Выбрать главу

Королев закрыл папку с делом и изящным почерком вывел постановление. Не иначе как рука священника, говаривала его матушка, одержимая идеей о том, чтобы молодой Королев еще при царе поступил в канцелярскую службу, а то и вовсе пошел служить на церковном поприще. Но тут началась Первая мировая война, и сын записался добровольцем на фронт. А когда с немцами и австрияками было покончено, началась Гражданская война, и он воевал против белых, а после — против поляков в советско-польской войне. Когда Королев вернулся домой, матери уже не было в живых, а на церковной службе нынче состояли немногие. Разве могла его бедная мать предположить, что через двадцать лет от старого режима останется лишь горстка благовоспитанных, смешно одетых людей, которые кое-как зарабатывали на жизнь и обменивали последние фамильные драгоценности на продукты в валютных магазинах? Могла ли она подумать, что в городе, где раньше церковные купола возвышались практически на каждом углу, большинство церквей будет закрыто?

Он закончил писать постановление, пропечатал его штампом, который вытащил из груды канцтоваров на подоконнике, и с довольным видом сделал на папке пометку «Для прокуратуры», радуясь возможности внести свою лепту в дело построения нового общества.

— Хорошая работа, Алексей, — сказал Ясимов, на этот раз без тени насмешки в голосе.

— Теперь ему прямая дорога на Колыму, это уж точно, — ответил Королев, вставая из-за стола с папкой под мышкой.

— Там он долго не протянет, — тут же вставил Ларинин. — С ним расправятся прямо на станции. Парень получит пистона задолго до того, как попадет на зону.

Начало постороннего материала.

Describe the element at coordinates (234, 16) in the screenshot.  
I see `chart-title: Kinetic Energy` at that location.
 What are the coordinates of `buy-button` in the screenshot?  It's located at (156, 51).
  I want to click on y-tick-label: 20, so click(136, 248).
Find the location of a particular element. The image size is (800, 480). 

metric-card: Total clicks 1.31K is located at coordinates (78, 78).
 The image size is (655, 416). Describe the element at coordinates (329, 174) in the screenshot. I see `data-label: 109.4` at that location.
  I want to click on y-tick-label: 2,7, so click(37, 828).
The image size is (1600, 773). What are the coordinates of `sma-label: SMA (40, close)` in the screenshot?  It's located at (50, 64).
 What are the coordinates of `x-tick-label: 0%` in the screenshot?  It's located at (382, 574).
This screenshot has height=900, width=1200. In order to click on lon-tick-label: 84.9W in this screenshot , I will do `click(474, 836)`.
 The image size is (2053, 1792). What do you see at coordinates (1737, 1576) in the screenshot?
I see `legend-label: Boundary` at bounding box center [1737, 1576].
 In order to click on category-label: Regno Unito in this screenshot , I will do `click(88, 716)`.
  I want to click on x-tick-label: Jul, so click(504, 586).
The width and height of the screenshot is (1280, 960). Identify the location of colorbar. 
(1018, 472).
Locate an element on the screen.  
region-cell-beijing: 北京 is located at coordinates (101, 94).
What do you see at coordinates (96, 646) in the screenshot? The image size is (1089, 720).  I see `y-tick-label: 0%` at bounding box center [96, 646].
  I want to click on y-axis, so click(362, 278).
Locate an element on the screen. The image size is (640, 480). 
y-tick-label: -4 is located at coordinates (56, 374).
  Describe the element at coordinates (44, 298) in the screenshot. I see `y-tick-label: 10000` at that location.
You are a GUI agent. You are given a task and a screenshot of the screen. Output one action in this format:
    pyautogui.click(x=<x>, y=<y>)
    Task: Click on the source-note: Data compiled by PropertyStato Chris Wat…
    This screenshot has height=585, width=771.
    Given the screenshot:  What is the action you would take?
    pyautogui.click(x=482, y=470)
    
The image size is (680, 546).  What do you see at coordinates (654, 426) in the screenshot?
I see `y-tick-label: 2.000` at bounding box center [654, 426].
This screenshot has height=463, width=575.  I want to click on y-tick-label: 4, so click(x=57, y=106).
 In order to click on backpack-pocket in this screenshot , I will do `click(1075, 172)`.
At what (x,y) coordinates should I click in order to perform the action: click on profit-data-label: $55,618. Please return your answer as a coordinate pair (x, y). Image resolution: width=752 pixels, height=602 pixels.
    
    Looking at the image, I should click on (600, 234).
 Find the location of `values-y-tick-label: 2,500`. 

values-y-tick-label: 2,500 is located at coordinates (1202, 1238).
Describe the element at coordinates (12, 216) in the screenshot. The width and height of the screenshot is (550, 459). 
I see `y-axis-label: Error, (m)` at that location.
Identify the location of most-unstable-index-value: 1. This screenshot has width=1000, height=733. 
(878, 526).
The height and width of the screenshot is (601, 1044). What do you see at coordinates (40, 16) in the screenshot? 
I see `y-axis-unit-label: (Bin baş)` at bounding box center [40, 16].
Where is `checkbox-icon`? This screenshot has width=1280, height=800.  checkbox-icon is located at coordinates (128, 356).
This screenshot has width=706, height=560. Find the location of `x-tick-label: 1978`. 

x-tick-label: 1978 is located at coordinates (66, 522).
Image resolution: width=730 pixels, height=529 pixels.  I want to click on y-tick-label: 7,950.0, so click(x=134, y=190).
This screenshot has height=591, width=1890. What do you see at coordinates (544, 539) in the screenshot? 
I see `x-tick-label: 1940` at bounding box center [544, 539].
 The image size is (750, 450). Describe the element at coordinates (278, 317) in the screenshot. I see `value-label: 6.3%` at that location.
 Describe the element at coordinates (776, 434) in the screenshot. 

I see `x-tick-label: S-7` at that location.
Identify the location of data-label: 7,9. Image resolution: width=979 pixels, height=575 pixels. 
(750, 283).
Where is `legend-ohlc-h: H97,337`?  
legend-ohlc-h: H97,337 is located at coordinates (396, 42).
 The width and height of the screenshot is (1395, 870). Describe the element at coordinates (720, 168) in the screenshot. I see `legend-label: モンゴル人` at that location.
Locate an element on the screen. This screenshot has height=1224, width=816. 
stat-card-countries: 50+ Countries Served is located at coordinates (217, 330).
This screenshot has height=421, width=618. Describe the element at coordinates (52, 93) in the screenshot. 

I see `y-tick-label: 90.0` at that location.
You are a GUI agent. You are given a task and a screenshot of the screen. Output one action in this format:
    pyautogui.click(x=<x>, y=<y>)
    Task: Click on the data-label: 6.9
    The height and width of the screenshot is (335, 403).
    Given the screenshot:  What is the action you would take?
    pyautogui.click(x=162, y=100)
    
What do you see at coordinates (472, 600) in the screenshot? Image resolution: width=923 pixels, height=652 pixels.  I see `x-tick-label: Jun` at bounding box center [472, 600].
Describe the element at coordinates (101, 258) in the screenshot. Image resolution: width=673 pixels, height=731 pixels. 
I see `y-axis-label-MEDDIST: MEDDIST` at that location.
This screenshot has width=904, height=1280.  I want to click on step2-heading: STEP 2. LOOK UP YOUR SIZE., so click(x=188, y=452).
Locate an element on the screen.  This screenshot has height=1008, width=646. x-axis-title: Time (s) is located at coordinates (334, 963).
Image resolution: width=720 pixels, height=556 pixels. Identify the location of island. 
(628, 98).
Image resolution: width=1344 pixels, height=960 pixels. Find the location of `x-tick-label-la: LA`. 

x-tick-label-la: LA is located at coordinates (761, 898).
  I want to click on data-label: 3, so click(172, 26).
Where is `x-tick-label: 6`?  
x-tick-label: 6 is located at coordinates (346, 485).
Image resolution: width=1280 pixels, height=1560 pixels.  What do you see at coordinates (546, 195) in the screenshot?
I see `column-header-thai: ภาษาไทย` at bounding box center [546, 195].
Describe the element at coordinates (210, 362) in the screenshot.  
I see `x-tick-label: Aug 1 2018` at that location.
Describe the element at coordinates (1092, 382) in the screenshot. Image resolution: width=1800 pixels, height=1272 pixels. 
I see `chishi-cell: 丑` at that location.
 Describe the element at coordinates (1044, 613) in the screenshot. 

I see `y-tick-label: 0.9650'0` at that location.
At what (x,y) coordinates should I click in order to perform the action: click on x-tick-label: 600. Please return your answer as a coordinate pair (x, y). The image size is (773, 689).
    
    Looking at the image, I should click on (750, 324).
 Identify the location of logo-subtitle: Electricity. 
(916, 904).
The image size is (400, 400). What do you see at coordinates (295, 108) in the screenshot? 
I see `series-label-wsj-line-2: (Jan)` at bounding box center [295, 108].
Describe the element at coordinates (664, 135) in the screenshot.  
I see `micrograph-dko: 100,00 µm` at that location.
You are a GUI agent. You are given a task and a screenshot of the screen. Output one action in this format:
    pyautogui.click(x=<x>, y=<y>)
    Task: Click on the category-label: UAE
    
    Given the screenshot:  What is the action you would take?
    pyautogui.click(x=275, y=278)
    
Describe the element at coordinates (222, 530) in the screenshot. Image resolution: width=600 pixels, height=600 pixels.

Он рассмеялся, и по его тучному телу прокатилась волна содроганий, отчего живот заколыхался и еще больше наехал на стол. Его глаза, обычно наполовину закрытые пухлыми веками, теперь и вовсе превратилась в щелочки, из которых катились слезы. При этом он не замечал, что коллегам не до смеха. Ясимов с угрюмым видом отвернулся, а Семенов состроил гримасу. «Интересно, а что получил Железный Кулак из-за доноса Ларинина? — подумал Королев. — Как воры обращаются с бывшими милиционерами на зоне?»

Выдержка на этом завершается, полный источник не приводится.